We dare not look too deeply into ourselves
Simon Jenkins
A Planet Earth-style view of the human race will reveal the cauldron of antagonisms beneath the patina of diversity.
TELEVISION IS fine for gorillas and glaciers, but can it really do human beings? This week's news that Bob Geldof and the BBC are combining to produce a Planet Earth on Homo sapiens sounds like a good idea forged over a cappuccino. I fear it may end in disaster. We humans dare not look too deeply into ourselves. As the poet said, humankind cannot bear very much reality.
Today's most phoney slogan is "save the planet." The planet can and will look after itself just fine, as it has for aeons. What the slogan really means is "keep the planet safe for me in the style to which I am accustomed."
That is quite different. I am all for species-ism when it is my species we are saving, but let us call it what it is. Meanwhile, film-makers roam the Earth showing jackals interminably chasing gazelles, snow leopards chasing antelopes, and poisonous frogs swallowing moths with astonishing speed. A sonorous voice, usually David Attenborough's, wails that this animal cruelty is at risk because of some original sin on the part of mankind.
Geldof's project is undeniably radical. It is for "a Domesday Book for humanity" or, as a BBC release puts it, "a digital catalogue of all human existence and an enormous resource for the exchange of ideas and information." The intention is to "record every single culture that exists," along with the "mechanisms that man has invented in order to survive in whichever environment he has found himself."
The project is not to be the usual pop television anthropology of tribes in rainforests. This is despite the idea apparently coming to Geldof when "sitting on a tree stump in Niger." Geldof assures us: "It isn't going to be just lost tribe stuff; it's about the Upper East Side as well."
Explosive science
Anthropology is the most explosive of sciences, which is why it keeps most of its gunpowder hidden. It has more skeletons in its closet, more unmentionables in its past, more hypersensitivity and political delicacy than any other realm of learning. The mere mention of ethnic diversity has academics plugging their ears and slamming paper bags over their heads. The story of group differentiation is so fraught as to render it no-go territory for intellectual research. The species "Homo sapiens" has enough trouble pretending to be homogeneous without television recording the many ways in which it is not.
This is why traditional anthropology averts its eyes from the Upper East Side and buries itself in rainforests and deserts where lost tribes can be treated like other threatened species, under assault from Nestle, McDonald's and that dreaded predator referred to as "us." But outside these isolated locations, we cannot collect peoples as we might chimpanzees.
The differentiation of these groups yields much of the creativity, stimulus and humour of human intercourse. As Henry Higgins pointed out in Shaw's anthropological satire, Pygmalion: "It is impossible for an Englishman to open his mouth without making some other Englishman despise him." If Geldof really is to examine the different "survival mechanisms" of all the people in the world, he must surely examine differences in cultural advancement and in educational and physical performance.
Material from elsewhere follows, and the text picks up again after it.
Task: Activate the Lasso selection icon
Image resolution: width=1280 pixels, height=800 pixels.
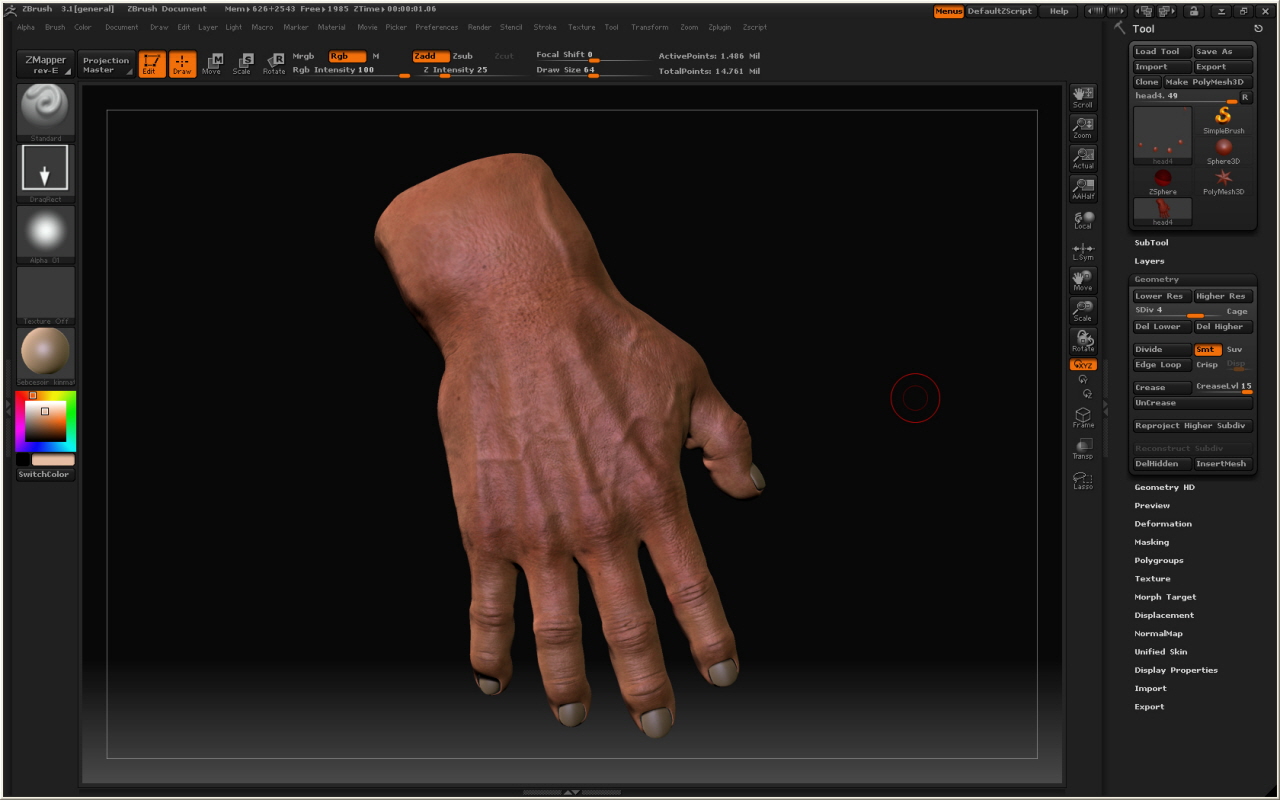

He must ascribe ethnic characteristics.
Scrape the surface of human diversity and you find not a cool toolkit of survival mechanism but a cauldron of sensitivity and antagonism.
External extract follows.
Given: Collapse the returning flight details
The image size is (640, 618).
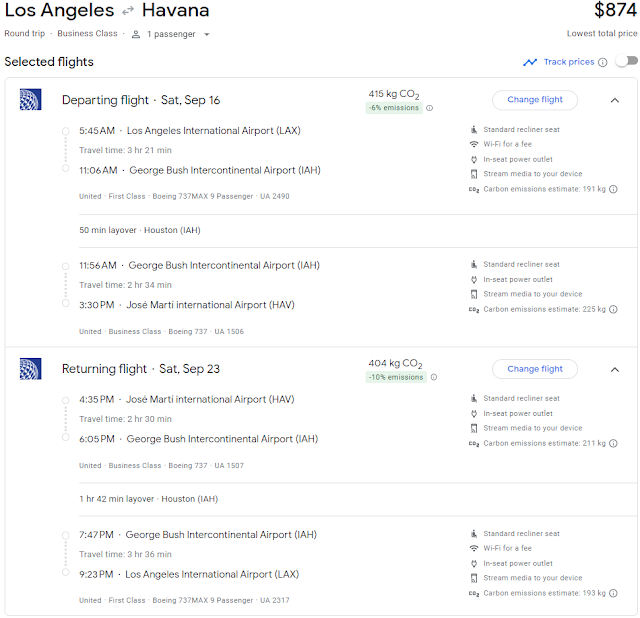Looking at the screenshot, I should (615, 369).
Geldof's cameras may delight in Andaman bowmen, Bedouin tribes, and Swiss dirndls. But talk of preparing an ethnic Domesday implies a map and a list of dates — and maps are the first step to war. Besides, who is an aboriginal, who a tribe, who a native and who a settler? The question is even now tearing apart "native America," as tribes fight over casino revenues. Unlike nature, mankind is both a single species that revels in its unity, and one that stresses its diversity at every turn, usually to support some claim to superiority or preferential treatment.
Dangerous alliance
Anthropology is already in fascinating and dangerous alliance with archaeology. The mapping of molecular genetics shows traces of earliest man settled in waves across Europe, despite centuries of migration and miscegenation. The archaeology of language is throwing up related groupings.
The Basques, speaking Europe's last pre-Indo-European tongue, have a markedly higher frequency of rhesus-negative blood, so much so that some Basques have suggested blood tests to qualify to vote in local elections.
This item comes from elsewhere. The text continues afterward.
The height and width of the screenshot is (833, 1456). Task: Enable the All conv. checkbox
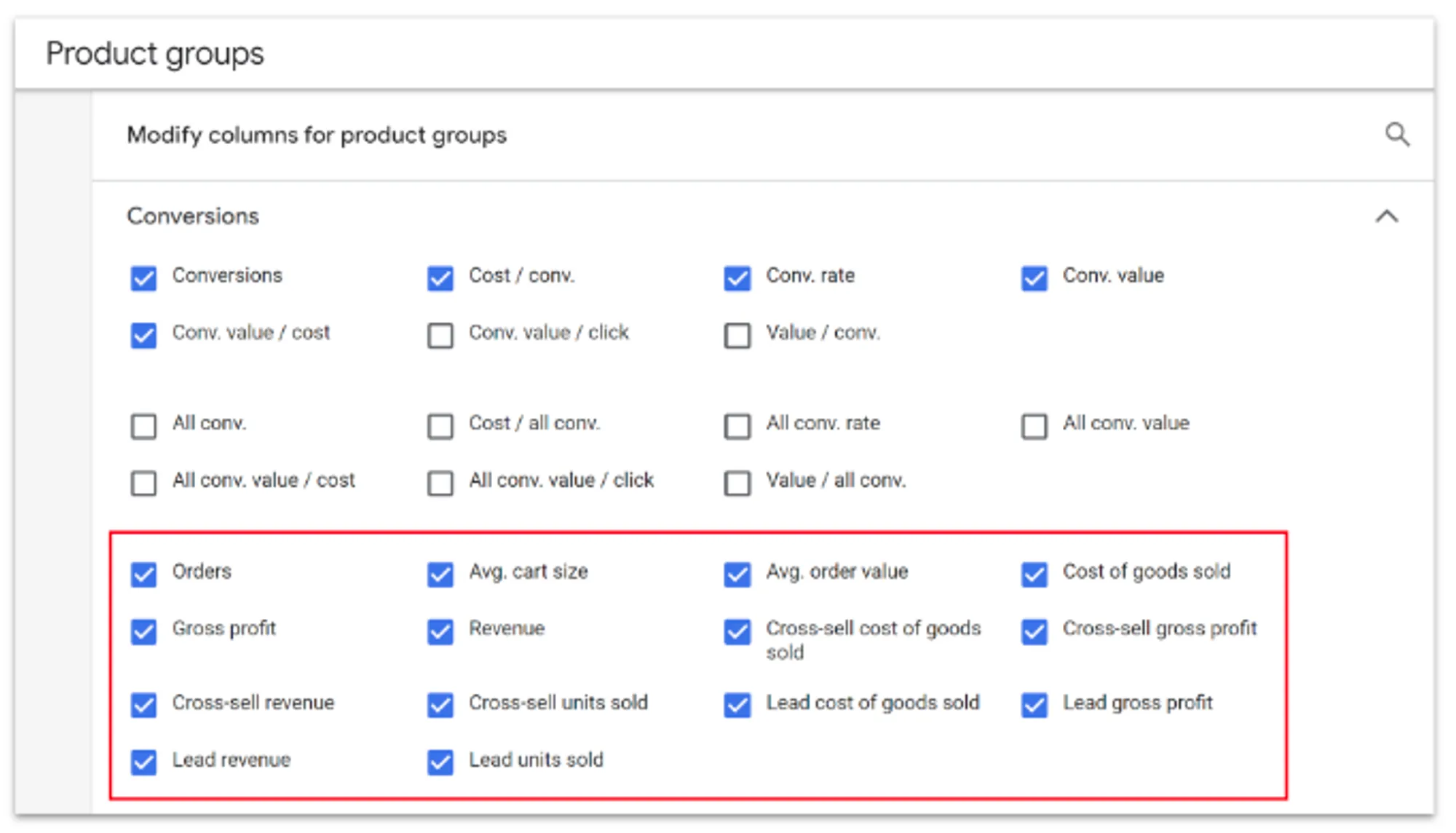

American democracy, constitutionally rooted in territory, has found it impossible to disengage from the politics of ethnicity. Genetic and linguistic mapping may yet find "original" inhabitants of the Americas before the arrival of Na-Denes and Eskimo-Aleuts from Siberia. It is conceivable that traces of European DNA from ancient Vikings may emerge in Canadian tribes, as traces of extinct Tasmanians are emerging in some Australians. What might this mean for land-claim litigation?
I find the origins and differences of peoples ceaselessly intriguing. They paint humanity in ever richer hues. But the ferocity of the animal kingdom depicted in Planet Earth is nothing to the competition inbred in the single species of mankind. That is why references to group differences are so sensitive, and why group defence mechanisms are often so explosive. That, in turn, is why one definition of civilisation is the courtesy of not drawing unnecessary attention to what divides members of the human race. To do so is playing with fire. Geldof is in dangerous country.